Lay it on the side with the door up... BAM! Terrestrial enclosure!

I have time to plan, but I will eventually have 6, 7-9" terrestrials.

A similar style of enclosures on a dedicated bookshelf is in the planning stages.

Thanks for the thickness info, I'll start the shopping at Lowe's and Home Depot and see what I can find.
 

viper69

ArachnoGod
Old Timer
Joined
Dec 8, 2006
Messages
17,930
Migrated into LR shooting, an expensive and time consuming sport.
Btw, thanks again on the lead for the S. hoffmanni slings. Pushing 1 1/2 years now and only doubled in size, slower growing than expected. Very inquisitive species, much like my P. scrofa, disturb their enclosures and come onto the surface to investigate. :)
Buying fancy guns instead of fancy Ts, mann...where's the dedication! ;) I figured something had the attention of our resident acrylic expert. You know speaking of hoffmani, first You are quite welcome.
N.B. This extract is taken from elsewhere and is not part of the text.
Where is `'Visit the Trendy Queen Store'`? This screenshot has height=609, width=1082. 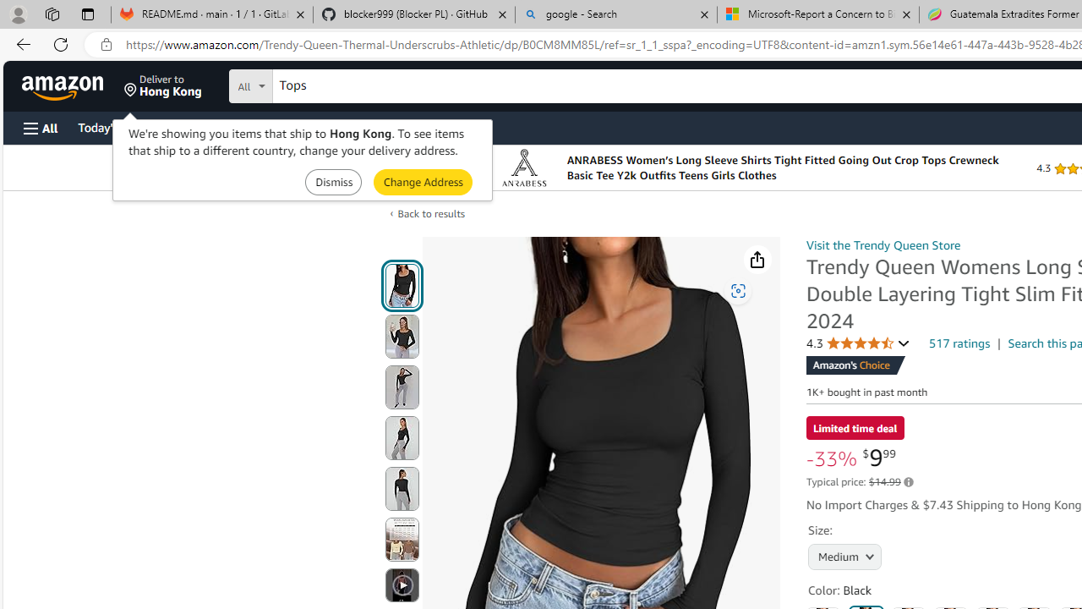 'Visit the Trendy Queen Store' is located at coordinates (883, 244).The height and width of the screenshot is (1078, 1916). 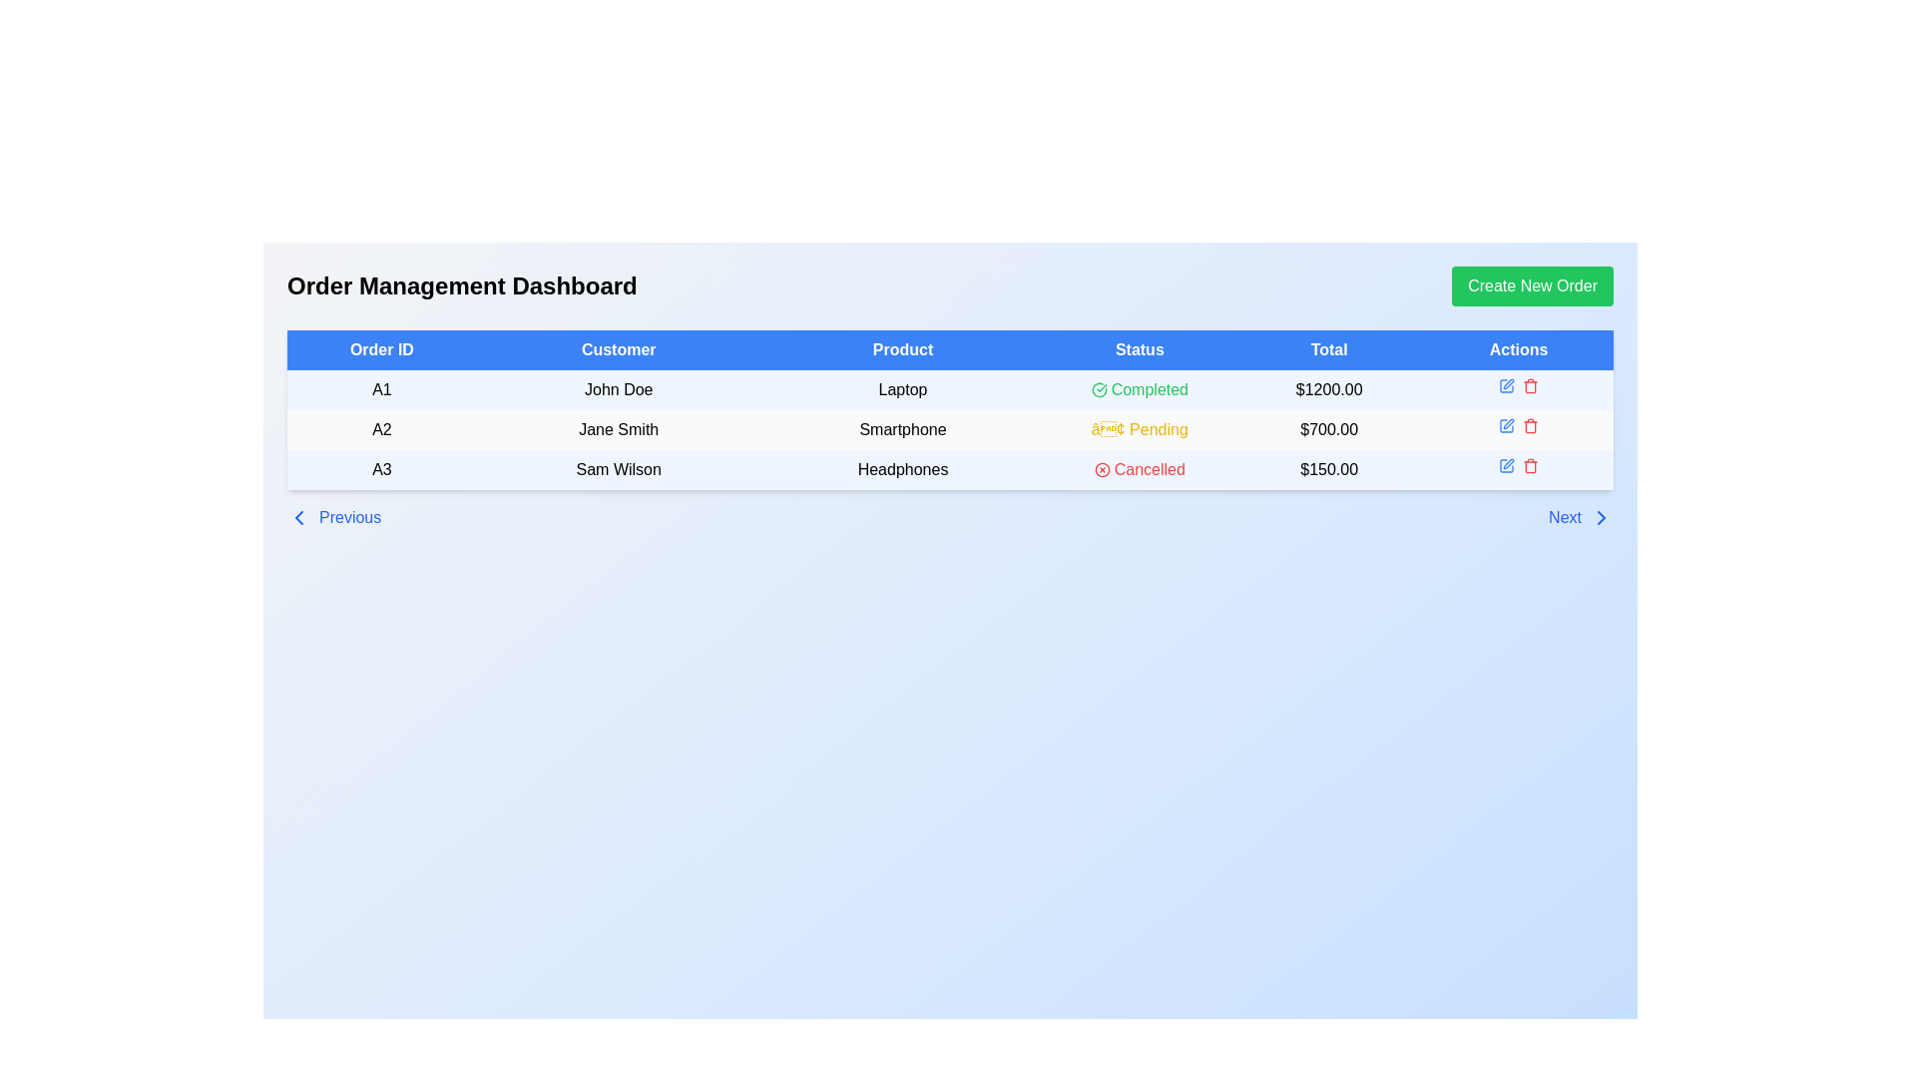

Second, slings are going for 100$ for some reason if I recall now, and when I told you about them, I believe they were going for like 20$.

Didn't know they were inquisitive, that's quite cool. Have their little horns appeared yet?
 

viper69

ArachnoGod
Old Timer
Joined
Dec 8, 2006
Messages
17,930
I remember using a jigsaw ages ago, were talking back in 1995, to cut some plexiglass. All I remember is that it melted the plexiglass and we had to keep re-cutting the same line cause it would melt back together. The cuts looked terrible too.
Exactly, you jigsaw was moving too fast, thus melting it, not actually cutting it. That's why I don't recommend Dremel's for acrylic. Mind you it's not impossible to use them on acrylic, but you really end up melting due to high RPMs.

Same with drilling, most people are melting it with a drill, but the right speed and bit, and you should see a single piece of plastic rise up from the drill. I've done it, not easy.
 

Venomgland

Arachnosquire
Joined
Jul 23, 2017
Messages
148
Exactly, you jigsaw was moving too fast, thus melting it, not actually cutting it. That's why I don't recommend Dremel's for acrylic. Mind you it's not impossible to use them on acrylic, but you really end up melting due to high RPMs.

Same with drilling, most people are melting it with a drill, but the right speed and bit, and you should see a single piece of plastic rise up from the drill. I've done it, not easy.
I'm going to get some acrylic and the acrylic cutting tool this weekend and give it a shot. Its supposed to rain all weekend so I have nothing else better to do. Well I do, but its not fun, so I'd rather play with some acrylic.